Как я добрался до дома, я не помнил. Руки мои были пусты, цветок исчез, голова трещала, жизнь была кончена. Судьба вырвала у меня грешный мой язык, и всяк его сущий был выше на полголовы.
Я очнулся в углу веранды от слов Евсюкова:
— Я хотел заначить это на будущее, но… — Евсюков не договорил.
Рудаков и Синдерюшкин поставили огромную сувенирную бутыль на стол, и она, будто качели, закачалась в неспешном ритме. Водка плюхалась в стаканы, но мы не чувствовали опьянения.
Успокоение сошло на нас, как знание языков на творцов Септуагинты-— мы и вправду знали все, о чем думает сосед, — безо всяких слов. Безо всякого папр… Папртн… В общем, безо всякой мистики.
Увлеченные этим обстоятельством, мы не сразу обратили внимание на Мявочку. А Мявочка ни о чем не думала — она сидела с открытым ртом и смотрела на входную дверь.
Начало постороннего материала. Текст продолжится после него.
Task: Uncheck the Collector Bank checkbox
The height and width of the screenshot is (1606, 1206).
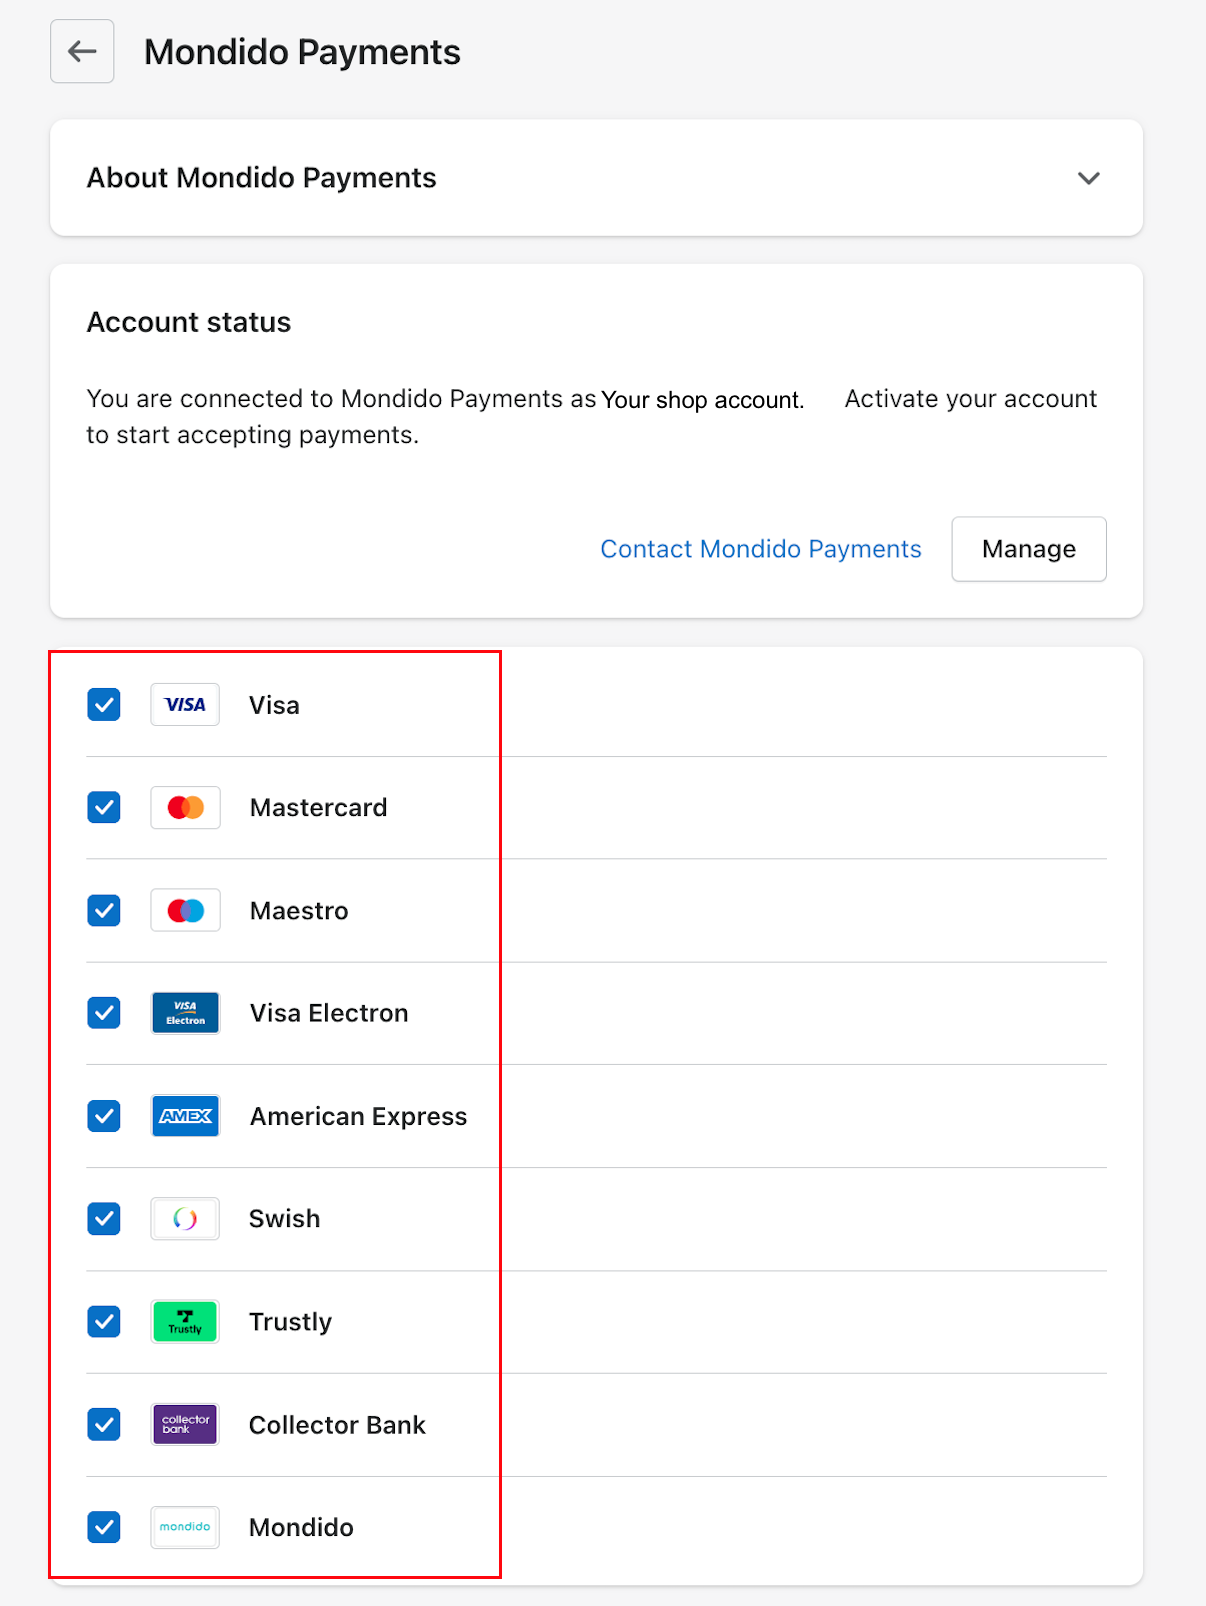Action: [x=104, y=1424]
В проеме входной двери стоял Кроликовод.
Рудаков посмотрел на него, а потом поглядел на нас с выражением капитана, который провел свой корабль через минные поля и спас его от неприятельских подлодок, а команда по ошибке открыла кингстоны в виду гавани.
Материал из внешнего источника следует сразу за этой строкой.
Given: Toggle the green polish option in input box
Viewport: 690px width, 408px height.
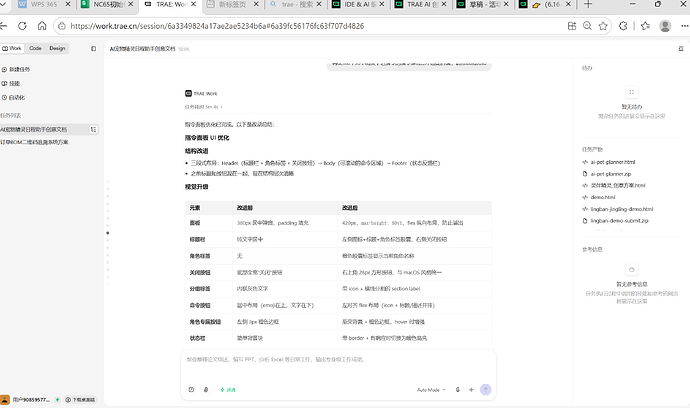Looking at the screenshot, I should (x=228, y=390).
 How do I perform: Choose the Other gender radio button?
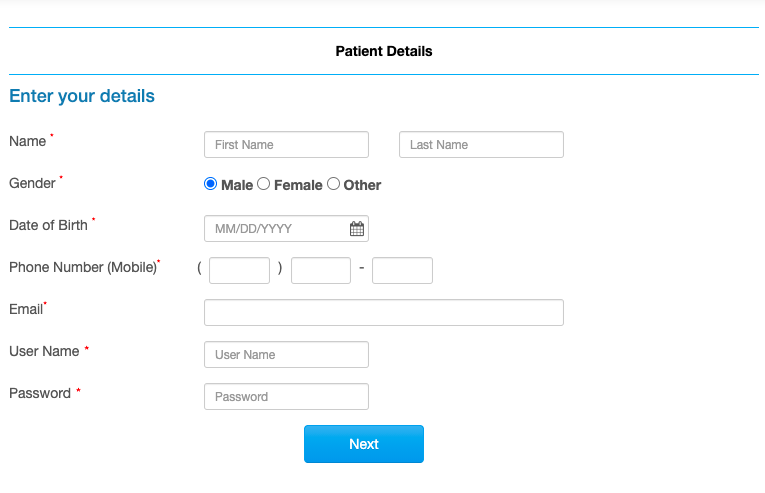pos(333,184)
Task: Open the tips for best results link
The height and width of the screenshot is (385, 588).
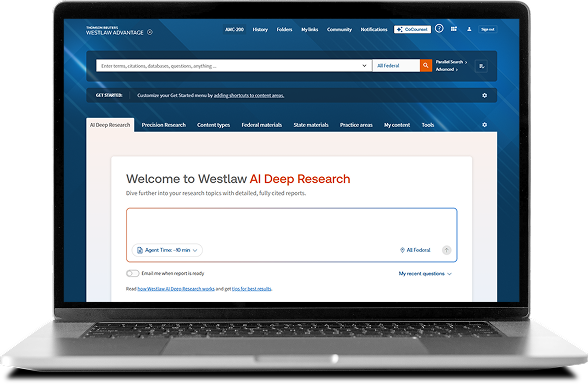Action: [252, 289]
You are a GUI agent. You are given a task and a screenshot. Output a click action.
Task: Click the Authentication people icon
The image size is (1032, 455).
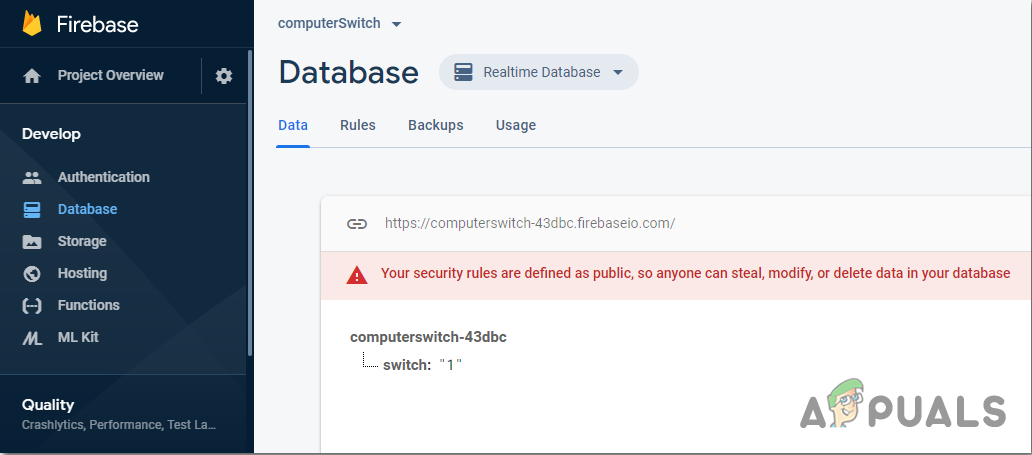[x=32, y=178]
Гольденмауэр откусил половину сигары и забыл откушенное во рту.
Синдерюшкин неловким движением сломал удочку.
Кравцов закатил глаза, а Кричалкин оказался под столом.
Тоненько завыл Пус.
Сосед отделился от косяка и сказал сдавленно:
— Водки дайте.
Рудаков, крепко ступая, вышел из-за стола и щедро налил водки в стакан. Виски тут явно не подходило.
Сосед булькнул и ухнул.
Он одновременно посмотрел нам всем в глаза и начал:
— У меня вчера подох Кролик. Это был мой самый любимый Кролик. Он умер от усердия — это я виноват в его смерти. Я не щадил его и не считался с его тоской и любовью к единственной любимой Крольчихе. И вот он умер, и вчера я хоронил своего Кролика в слезах.
Я навсегда в долгу перед ним.
Но сейчас я пошел проведать ушастых и увидел Его.
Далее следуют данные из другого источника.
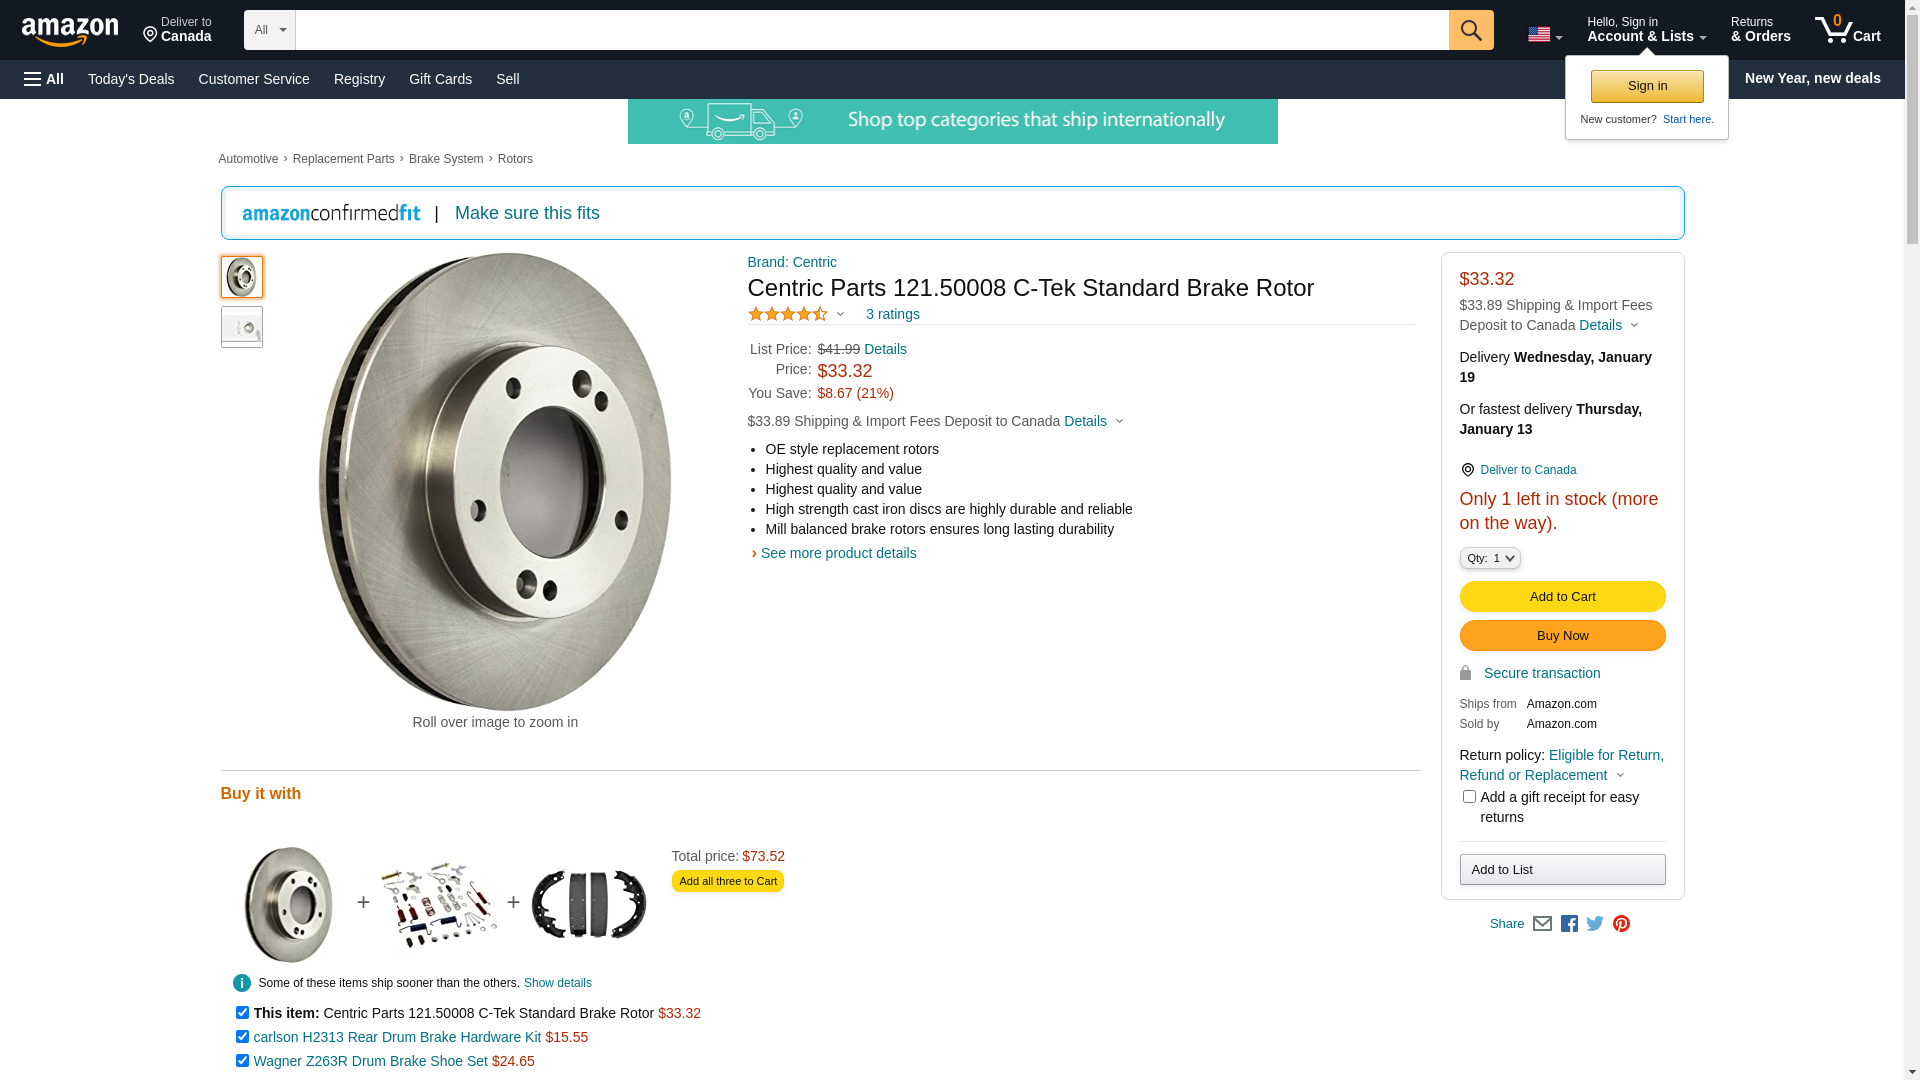Share product on Facebook
Viewport: 1920px width, 1080px height.
click(x=1569, y=924)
Он вернулся снова. Мой Кролик лежит в вольере, нетленный как мертвый монах.
Его лапы сложены на груди. Он пахнет ладаном и духами.
Дайте мне еще водки.
И бутылка качнулась в такт выдоху рыцарей овального стола. Снова понеслись над нами на стене стремительные корабли под морским ветром-— судьба связывалась, канаты звенели как гитарные струны, паруса были надуты ветром. Это была картина маслом — картина нашей судьбы. Это были корабли нашей жизни.
***
Окончен скорбный труд. Иль не окончен? Мне должно после долгой речи и погулять, и отдохнуть. Впрочем, как-нибудь. Миг вожделенный настал, что ж непонятная грусть тайно тревожит меня? Или, свой подвиг свершив, я стою, как поденщик ненужный, плату приявший свою, чуждый работе другой? Или жаль мне труда, молчаливого спутника ночи, и летопись окончена моя. Исполнен труд, завещанный от Бога мне, грешному. Недаром многих лет свидетелем Господь меня поставил и книжному искусству вразумил. Пойду себе.